"This action takes the criminality of the spy agencies to an entirely new level,” London School of Economics data protection and internet rights experts Simon Davies told Sputnik on Friday. “The theft of encryption keys on such a huge scale exposes the agency [GCHQ] to a claim that it breached the Computer Misuse Act.”
Davies argued that the US Congress and the UK Parliament have to intervene to rein in the spying agencies.
“The agencies are clearly out of control. Oversight of their activities has failed almost entirely to bring them within the rule of law.
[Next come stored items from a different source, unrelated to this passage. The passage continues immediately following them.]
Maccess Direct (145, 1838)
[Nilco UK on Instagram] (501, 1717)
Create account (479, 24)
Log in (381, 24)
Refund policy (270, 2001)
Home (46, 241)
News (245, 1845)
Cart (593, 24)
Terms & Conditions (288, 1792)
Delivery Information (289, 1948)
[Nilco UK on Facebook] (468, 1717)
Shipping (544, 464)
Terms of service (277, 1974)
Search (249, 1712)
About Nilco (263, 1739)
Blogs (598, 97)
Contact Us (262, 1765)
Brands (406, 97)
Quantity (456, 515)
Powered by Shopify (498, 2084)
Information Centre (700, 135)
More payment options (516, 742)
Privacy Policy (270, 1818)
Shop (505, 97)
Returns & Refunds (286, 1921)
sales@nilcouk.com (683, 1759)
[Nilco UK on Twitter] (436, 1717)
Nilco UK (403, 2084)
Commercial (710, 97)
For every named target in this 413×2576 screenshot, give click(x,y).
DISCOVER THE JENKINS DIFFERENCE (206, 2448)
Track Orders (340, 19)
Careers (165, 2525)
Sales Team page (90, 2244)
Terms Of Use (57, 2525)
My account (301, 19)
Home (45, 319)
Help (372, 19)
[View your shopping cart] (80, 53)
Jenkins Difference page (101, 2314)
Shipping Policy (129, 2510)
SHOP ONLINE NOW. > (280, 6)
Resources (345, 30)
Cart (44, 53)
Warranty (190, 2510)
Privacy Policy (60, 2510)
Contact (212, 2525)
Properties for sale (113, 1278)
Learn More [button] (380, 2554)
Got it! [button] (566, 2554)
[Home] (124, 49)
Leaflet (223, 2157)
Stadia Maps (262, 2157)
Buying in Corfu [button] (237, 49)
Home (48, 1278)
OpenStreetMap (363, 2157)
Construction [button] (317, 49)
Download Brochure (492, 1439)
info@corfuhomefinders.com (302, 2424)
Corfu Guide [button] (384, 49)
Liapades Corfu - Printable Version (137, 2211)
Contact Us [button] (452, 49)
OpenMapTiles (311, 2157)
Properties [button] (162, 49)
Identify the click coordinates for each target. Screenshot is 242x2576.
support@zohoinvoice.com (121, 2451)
If action is not taken soon, trust in electronic communications will vanish entirely,” he said.
“Sadly, the US Constitution does little to help all of the non-US citizens in the world who used phones with these potentially compromised chips,” Rouse said.
Rouse added that NSA’s and GCHQ’s desire to decrypt various communications clashes with the basic notions of privacy and freedom from government intrusion. “The indiscriminate ability for any government to monitor communications around the globe is an affront to basic privacy rights,” he said.
The details of the breach were discovered in a secret 2010 GCHQ document given to The Intercept by former NSA-contractor and whistleblower Edward Snowden.
Snowden’s leak of classified documents revealed that the NSA runs massive surveillance programs without a warrant, and searches through databases for private information about US citizens, foreigners and leaders of allied countries.